Extract to read:
....................

An enchanted village. A wonderful friendship. Star-crossed lovers. And the magic of the movies.
So proclaims one of my favorite films of all-time, the sensational Cinema Paradiso. I mention this today not so much to promote a viewing (which I do) or another viewing (which I also do), but to illustrate the mostly overlooked art of the movie poster. And in particular, the craftsmanship of what is called, appropriately, the tagline. Sometimes also called a slogan, I like tagline better as the latter seems a touch trashy to me, like chugging slo-gin in an alley.
The tagline is the combined art of the condensed headline mixed with a full dose of marketing. Buzz is as essential to the successful tag as alcohol is to the stiff one. It meets at the intersection of intrigue and invitation, begging attention with an almost Pavlovian rush of anticipation. Go ahead and salivate. I have always appreciated this hyper Hollywood haiku (even if more than seven syllables) but have never been quite able to nail one. The closest I have come was, perhaps, with the campaign for the 2003 triathlon documentary semi-blockbuster NW Tri '03: Tips whose tagline foretold with magical sagacity that “The more you give - the faster you get.” Not exactly a ‘An offer he can’t refuse’ or ‘We scare because we care”, but decent enough for a no-budget local multi-sport biopic.
As I lay in the darkness of the cozy home I currently protect, along with a pair of standard poodles sleeping soundly on the plush Oriental rug beside, my end of the week recap is underway. It is Sunday night. I am backing up the files that memos, this blog, video production, script writing, the creation of three workout protocols and two letters to my brother have failed to properly store. With precious little processing power remaining and virtually out of random access memory, I scramble to get the ideas down, trusting that the details can be recalled or recreated if necessary. Tomorrow.

....................

Instructions:
**1.** Reproduce the passage of the tagline post between "As I lay in" and "if necessary. Tomorrow.", inclusive.
**2.** Answer these questions using the tagline post:
(a) Which film does the writer call one of their favorite films of all time?
(b) What tagline did the writer come up with for the 2003 triathlon documentary?
(c) How many standard poodles are sleeping on the rug?
**3.** Extend the tagline post beyond its final sentence.

....................

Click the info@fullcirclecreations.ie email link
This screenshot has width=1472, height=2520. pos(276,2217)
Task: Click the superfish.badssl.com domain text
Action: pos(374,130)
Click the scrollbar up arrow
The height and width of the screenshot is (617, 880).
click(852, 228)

....................

Answers:
**1.**
As I lay in the darkness of the cozy home I currently protect, along with a pair of standard poodles sleeping soundly on the plush Oriental rug beside, my end of the week recap is underway. It is Sunday night. I am backing up the files that memos, this blog, video production, script writing, the creation of three workout protocols and two letters to my brother have failed to properly store. With precious little processing power remaining and virtually out of random access memory, I scramble to get the ideas down, trusting that the details can be recalled or recreated if necessary. Tomorrow.

**2.**
(a) Cinema Paradiso
(b) "The more you give - the faster you get."
(c) Two

**3.**
As I do so, listening to a strange cacophony of new and interesting mechanical household sounds, I grab a screen shot and hold it frozen in the time-line of my wavering consciousness. It is the last paragraph I read, standing at the kitchen counter because I knew that if I tried to read laying down I would instantly fall asleep, and this was an important passage, one I scrabble to note in my road journal. I had almost forgot. The omen, the potential, the ramification. This singular incident could have completely changed the world - by destroying a large percentage of its population - just days before the US dropped fat man and little boy from the Enola Gay. Oh delicious irony!
My eyes pop open with the recollection. Bloody hell. This needs some consideration. Should I extend the current story to include such a defining moment in history, or keep nose to grindstone and resist the seductive invitation down that rabbit hole baited by such a juicy dangling carrot? WTF Doc?
Dam you Kubrick, now i can’t sleep with the image of Slim Pickens riding a mechanical bomb. Ye-haw. Stop worrying. There will be no fighting in the war room gentlemen. Roll the credits then turn the projector off.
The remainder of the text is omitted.